Trecho selecionado:
.....
Homenageado pelo setor de biodiesel, nesta quinta-feira, 2, em São Paulo, no primeiro dia do julgamento do mensalão em Brasília, o ex-presidente Luiz Inácio Lula da Silva defendeu o legado do seu governo ao País e disse que o Brasil não é "pequeno". Em seu discurso, no auditório de um hotel da Vila Mariana, zona sul da capital, fez ataques indiretos a adversários políticos e criticou a imprensa. "Aqueles que achavam que o Brasil era pequeno, não sabia fazer coisas, era cachorro vira-lata, perderam. Esse País chegou a um patamar que ele nunca tinha vivido", afirmou a uma plateia de empresários, dirigentes de cooperativas e políticos, na maioria ligados ao PT.
O presidente compareceu à homenagem, organizada pela União Brasileira de Biodiesel e Bioquerosene (Ubrabrio) e Associação dos Produtores de Biodiesel do Brasil (Aprobio), com as feições marcadas pelo tratamento de um câncer na laringe, que o deixou com uma pronunciada papada no pescoço. Na chegada, esquivou-se dos jornalistas e das perguntas sobre o julgamento em Brasília. Os repórteres foram mantidos à distância por um cordão de isolamento. Na saída, não teve como evitar a abordagem e, perguntado se iria assistir ao julgamento, disse que não. "Tenho mais coisa para fazer do que isso. Quem tem de assistir são os advogados." Quando um repórter quis saber por que não assistiria, retrucou: "Porque estou trabalhando, meu filho!"
Apesar de aparência fatigada e da voz ainda rouca, Lula exibiu bom humor e falou durante meia hora. Acabou fazendo coro aos antecessores que, durante uma hora e meia, se revezaram ao microfone elogiando seu governo. "Esse País é grande, é de respeito e está tão bom que vamos ganhar a Olimpíada no futebol", predisse. Depois de criticar a imprensa, que teria considerado eleitoreiros programas como o bolsa-família e o Luz para Todos, disse que havia criado "uma Argentina" de novos consumidores. "40 milhões elevaram de classe social, esse é o milagre desse País", afirmou. Lula brincou com a própria doença, dizendo que tinha mais "papo" do que quando era presidente e, caso remédios e drenagem não resolvessem, iria ceder a papada para fazer biodiesel.
.....
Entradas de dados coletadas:
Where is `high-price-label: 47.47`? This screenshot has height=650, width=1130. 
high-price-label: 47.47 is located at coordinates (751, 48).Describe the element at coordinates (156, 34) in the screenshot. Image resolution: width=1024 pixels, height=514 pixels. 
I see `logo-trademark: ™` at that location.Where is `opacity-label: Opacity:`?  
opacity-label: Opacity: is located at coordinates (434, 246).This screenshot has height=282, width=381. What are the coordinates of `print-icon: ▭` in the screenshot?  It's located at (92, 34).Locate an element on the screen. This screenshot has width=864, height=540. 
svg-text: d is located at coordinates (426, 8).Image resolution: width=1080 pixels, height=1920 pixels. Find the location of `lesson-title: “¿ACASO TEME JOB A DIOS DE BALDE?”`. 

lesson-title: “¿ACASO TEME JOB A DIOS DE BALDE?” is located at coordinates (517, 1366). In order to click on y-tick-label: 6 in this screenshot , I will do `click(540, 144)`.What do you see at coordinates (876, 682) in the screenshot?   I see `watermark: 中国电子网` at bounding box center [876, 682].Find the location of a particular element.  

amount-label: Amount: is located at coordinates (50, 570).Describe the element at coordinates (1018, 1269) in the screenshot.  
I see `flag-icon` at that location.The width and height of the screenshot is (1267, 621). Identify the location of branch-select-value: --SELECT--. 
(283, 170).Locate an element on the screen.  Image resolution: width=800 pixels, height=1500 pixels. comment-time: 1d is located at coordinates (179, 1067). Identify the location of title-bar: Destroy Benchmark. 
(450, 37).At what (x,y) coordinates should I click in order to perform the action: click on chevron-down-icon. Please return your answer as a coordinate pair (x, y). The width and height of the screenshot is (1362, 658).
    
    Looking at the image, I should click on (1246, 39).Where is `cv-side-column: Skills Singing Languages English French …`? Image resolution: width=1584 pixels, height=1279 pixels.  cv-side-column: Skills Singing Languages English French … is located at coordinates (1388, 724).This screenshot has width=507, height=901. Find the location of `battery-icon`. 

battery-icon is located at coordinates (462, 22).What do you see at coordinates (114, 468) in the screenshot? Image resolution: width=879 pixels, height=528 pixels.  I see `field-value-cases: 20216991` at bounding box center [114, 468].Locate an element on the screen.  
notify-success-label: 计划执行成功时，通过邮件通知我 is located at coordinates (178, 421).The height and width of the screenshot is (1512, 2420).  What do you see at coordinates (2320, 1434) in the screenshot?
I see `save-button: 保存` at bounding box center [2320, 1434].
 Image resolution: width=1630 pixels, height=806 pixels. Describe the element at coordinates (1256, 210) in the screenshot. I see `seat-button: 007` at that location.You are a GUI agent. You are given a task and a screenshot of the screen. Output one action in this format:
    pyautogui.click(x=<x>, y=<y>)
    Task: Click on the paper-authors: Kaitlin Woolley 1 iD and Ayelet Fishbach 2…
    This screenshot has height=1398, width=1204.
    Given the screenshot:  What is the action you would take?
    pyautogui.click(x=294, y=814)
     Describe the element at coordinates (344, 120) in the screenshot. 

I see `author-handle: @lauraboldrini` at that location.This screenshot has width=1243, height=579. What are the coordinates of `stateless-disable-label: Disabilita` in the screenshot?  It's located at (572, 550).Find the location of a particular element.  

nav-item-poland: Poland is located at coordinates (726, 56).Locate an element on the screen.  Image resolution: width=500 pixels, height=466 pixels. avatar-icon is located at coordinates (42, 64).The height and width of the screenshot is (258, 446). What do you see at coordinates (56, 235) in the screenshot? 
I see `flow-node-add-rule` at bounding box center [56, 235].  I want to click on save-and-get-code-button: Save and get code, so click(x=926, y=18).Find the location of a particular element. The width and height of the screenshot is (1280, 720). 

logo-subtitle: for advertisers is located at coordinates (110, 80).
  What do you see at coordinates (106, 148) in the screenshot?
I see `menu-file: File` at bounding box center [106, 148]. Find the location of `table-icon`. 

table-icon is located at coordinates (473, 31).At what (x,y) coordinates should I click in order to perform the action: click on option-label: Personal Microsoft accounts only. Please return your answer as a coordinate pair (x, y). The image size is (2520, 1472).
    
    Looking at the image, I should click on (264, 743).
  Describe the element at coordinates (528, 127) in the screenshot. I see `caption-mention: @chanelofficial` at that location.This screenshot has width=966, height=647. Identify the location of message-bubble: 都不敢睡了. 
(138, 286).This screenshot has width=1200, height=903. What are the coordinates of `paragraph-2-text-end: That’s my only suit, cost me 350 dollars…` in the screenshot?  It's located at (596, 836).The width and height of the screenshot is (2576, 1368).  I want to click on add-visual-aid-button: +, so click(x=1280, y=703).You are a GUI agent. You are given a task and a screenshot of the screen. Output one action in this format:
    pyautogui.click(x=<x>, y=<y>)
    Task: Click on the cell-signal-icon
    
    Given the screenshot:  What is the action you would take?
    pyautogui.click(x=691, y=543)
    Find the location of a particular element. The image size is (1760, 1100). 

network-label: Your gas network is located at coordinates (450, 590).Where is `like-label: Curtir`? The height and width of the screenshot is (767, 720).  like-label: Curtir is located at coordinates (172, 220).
.....
Instruções a seguir: Dê prosseguimento à reportagem sobre a homenagem do setor de biodiesel a Lula, começando logo após a última frase apresentada.

Resposta ao exercício:
Ele disse ter se preocupado em não passar uma imagem de pessoa doente, por isso vestira terno e gravata. Respondendo a um empresário que havia sugerido sua volta ao Palácio do Planalto, ele disse que, apesar de ter gente que achava que, com o câncer, ele ia parar, estava "inteiraço" para ajudar a Dilma a ser eleita mais uma vez. Sugerindo sua proximidade com a presidente, Lula revelou ter falado com ela por telefone, na quarta-feira, 1, e reclamou de a ligação ter caído três vezes. O ex-presidente destacou a posição que o Brasil ocupa no cenário internacional, com a Europa em crise e os Estados Unidos num clima de incerteza. "Nós não temos incerteza", afirmou. "A matriz energética criada pelo novo combustível é um degrau para que a gente continue a se desenvolver."
Desagravo. O evento em homenagem ao ex-presidente, que reuniu ex-ministros, como Miguel Jorge (Indústria e Comércio ), e Miguel Rosseto (Desenvolvimento Agrário), políticos como o governador de Sergipe, Marcelo Déda (PT) e o ex-governador do Mato Grosso e atual senador e Blairo Maggi (PR), os presidentes nacional e paulista do PT, respectivamente Rui Falcão e Edinho Silva, além de deputados, acabou tendo um tom de desagravo em razão da coincidência com o início do julgamento do principal escândalo político do governo Lula. "O senhor liderou um novo país", disse Rossetto, em seu discurso, acrescentando: "É o melhor Brasil da história desse país." Juan Diego Ferrés, conselheiro da Ubrabrio, sugeriu trocar o slogan "nunca antes na história desse país" para "nunca antes na história do mundo".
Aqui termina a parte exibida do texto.